Rewrite the records below as a numbered list that runs from the line containing "The image size" through the line containing "point(485,107)" and includes nothing else. Leave out blank lines and the pictures.

▸ **RECORDS FOR THIS TASK**:
---+---
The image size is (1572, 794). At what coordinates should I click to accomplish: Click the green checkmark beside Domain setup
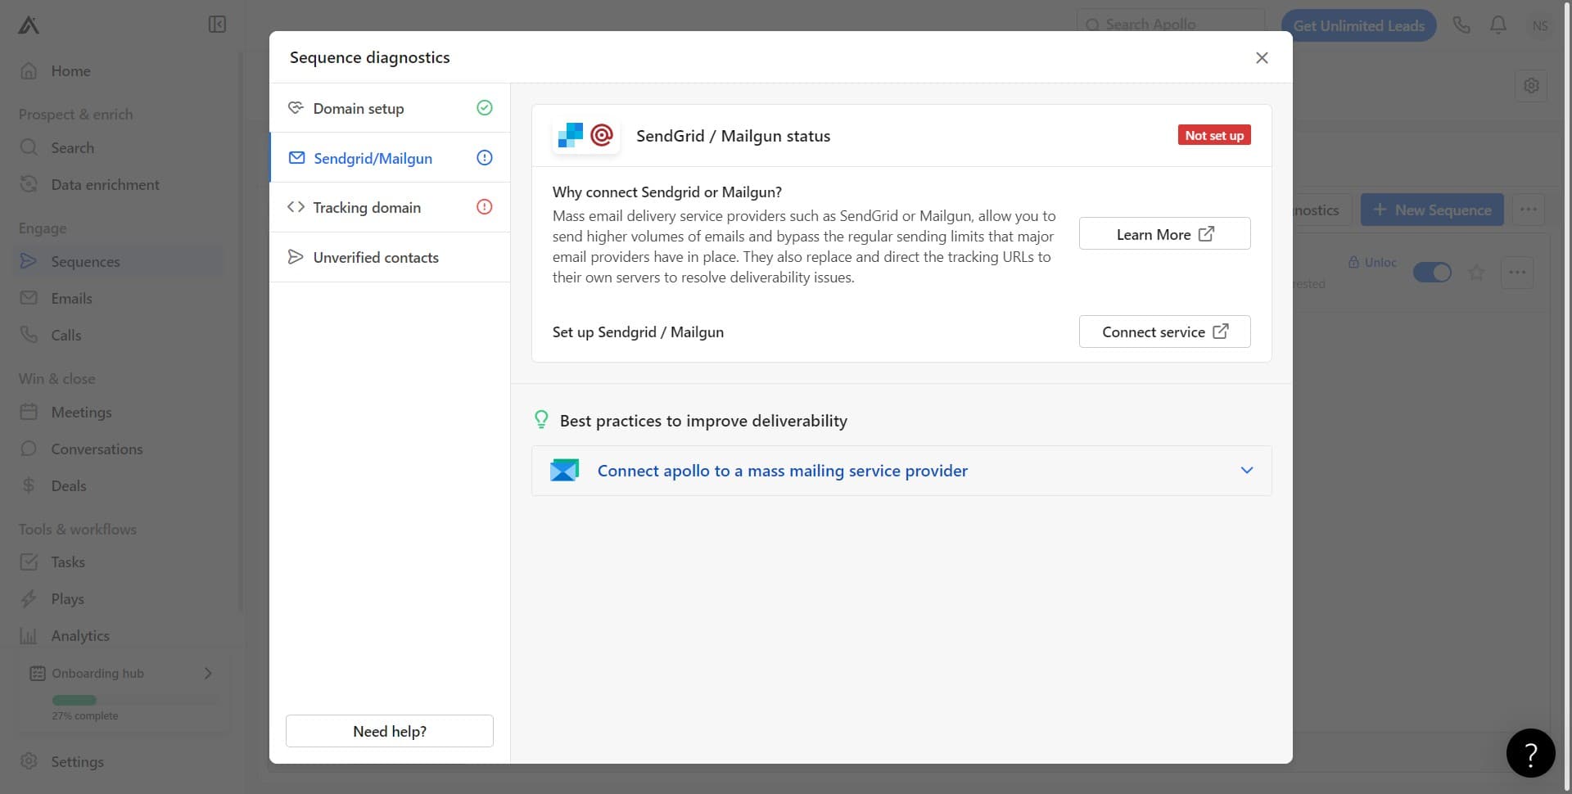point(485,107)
---+---
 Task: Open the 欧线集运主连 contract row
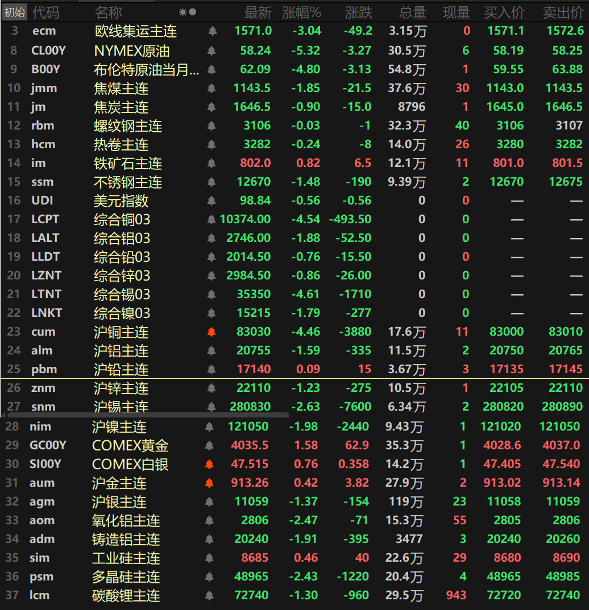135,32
---+---
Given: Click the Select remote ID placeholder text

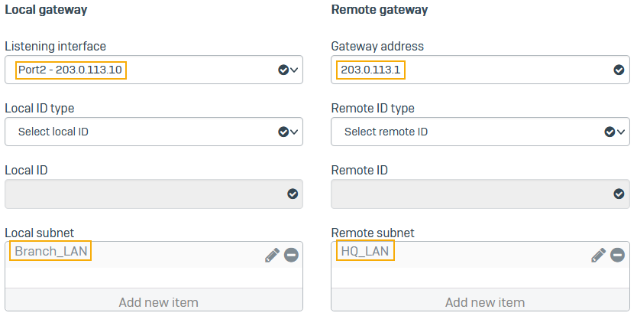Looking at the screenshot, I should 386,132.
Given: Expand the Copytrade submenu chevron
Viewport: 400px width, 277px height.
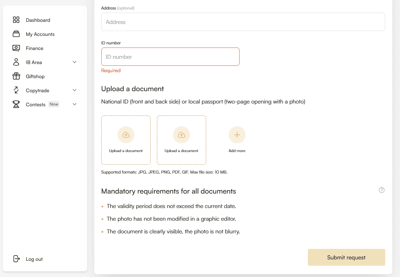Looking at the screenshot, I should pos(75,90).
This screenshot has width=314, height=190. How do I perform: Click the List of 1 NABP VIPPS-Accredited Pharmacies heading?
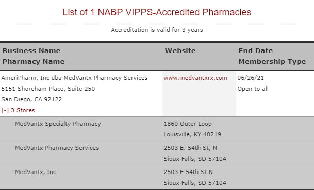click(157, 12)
---+---
▸ **RESPONSE FOR THIS EXERCISE**:
1. The image size is (1572, 794). At what coordinates should I click to accomplish: Click the green checkmark beside Domain setup
2. point(485,107)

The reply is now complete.